##### Reading passage #####

Déjà vu

By admin ~ December 18th, 2009. Filed under: Déjà vu.

The experience of feeling sure that one has witnessed or experienced a new situation previously (an individual feels as though an event has already happened or has happened in the recent past), although the exact circumstances of the previous encounter are uncertain. The term was coined by a French psychic researcher, Émile Boirac (1851–1917) in his book L’Avenir des sciences psychiques (“The Future of Psychic Sciences”), which expanded upon an essay he wrote while an undergraduate. The experience of déjà vu is usually accompanied by a compelling sense of familiarity, and also a sense of “eeriness”, “strangeness”, or “weirdness”. The “previous” experience is most frequently attributed to a dream, although in some cases there is a firm sense that the experience “genuinely happened” in the past.

The experience of déjà vu seems to be quite common among adults and children alike. References to the experience of déjà vu are also found in literature of the past, indicating it is not a new phenomenon. It has been extremely difficult to evoke the déjà vu experience in laboratory settings, therefore making it a subject of few empirical studies. Certain researchers claim to have found ways to recreate this sensation using hypnosis. However, the subject of hypnosis is indeed controversial among some circles, and such data would demand proof that hypnosis is possible as per the manner the study implies.

#####

- _What this exercise asks_
[a] According to the déjà vu passage, who coined the term, and in which book?
[b] Extend the déjà vu passage with new sentences that pick up after its final sentence.
The records that follow the déjà vu passage are unrelated material.

##### Data shown #####

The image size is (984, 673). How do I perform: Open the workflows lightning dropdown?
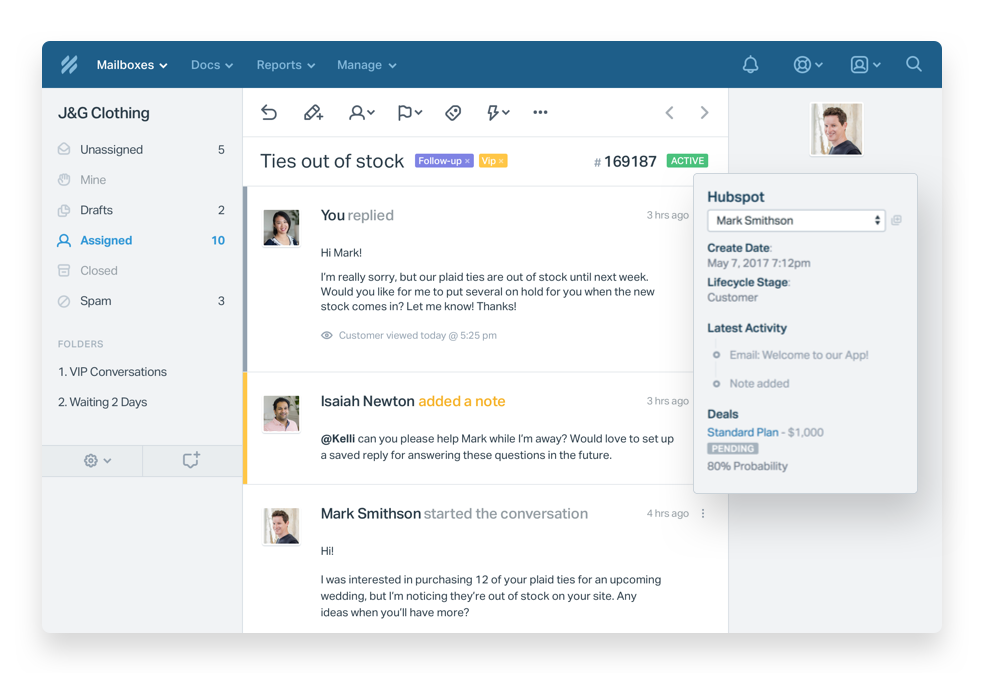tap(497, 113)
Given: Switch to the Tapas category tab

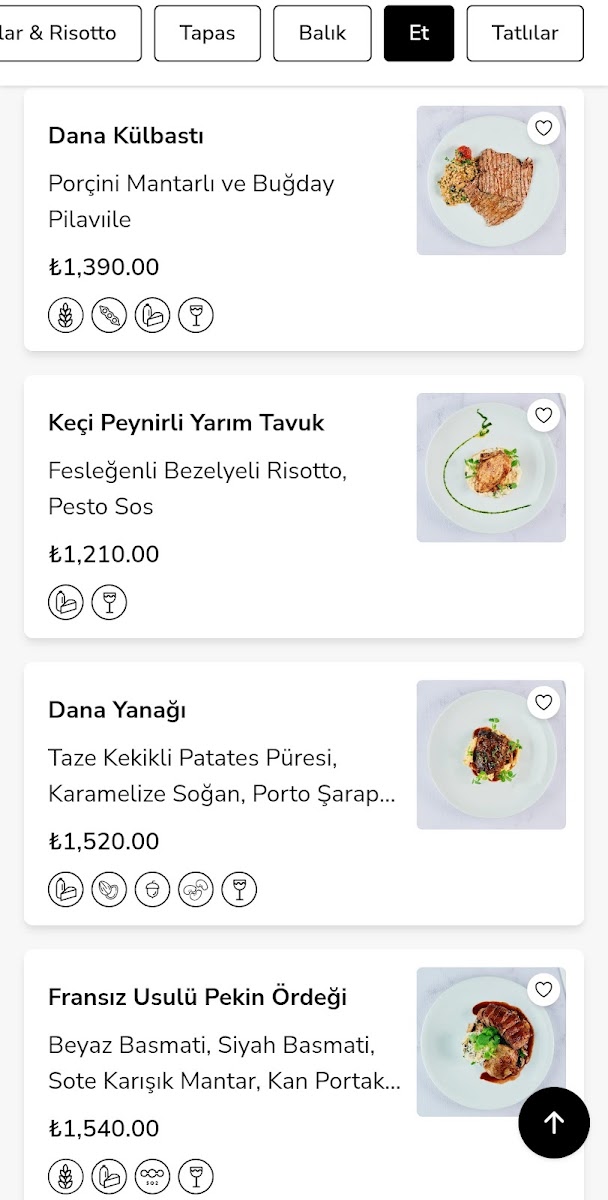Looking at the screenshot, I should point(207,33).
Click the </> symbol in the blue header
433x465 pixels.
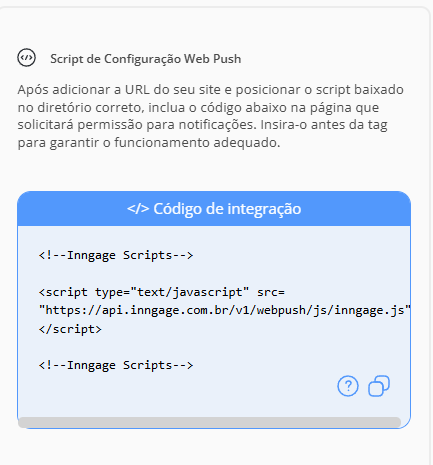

#####

- _Results for each task_
[a] Émile Boirac, a French psychic researcher, coined it in his book L’Avenir des sciences psychiques (“The Future of Psychic Sciences”).

[b]
70% experience déjà vu

By admin ~ December 18th, 2009. Filed under: Déjà vu.

The occurrence of déjà vu is actually quite common, 70% of us experience it at least once in our lifetimes. There are many theories regarding the nature of déjà vu experiences. In recent years déjà vu has been the subject of serious psychological and neurological research.

A better understanding of consciousness

By admin ~ December 18th, 2009. Filed under: Déjà vu.

A better understanding of déjà vu may lead us closer to an understanding of the complex relationship between ourselves and our memories. It may light a path for a clearer view into how we incorporate ourselves into our memory and into how our memory is incorporated into our conscious selves.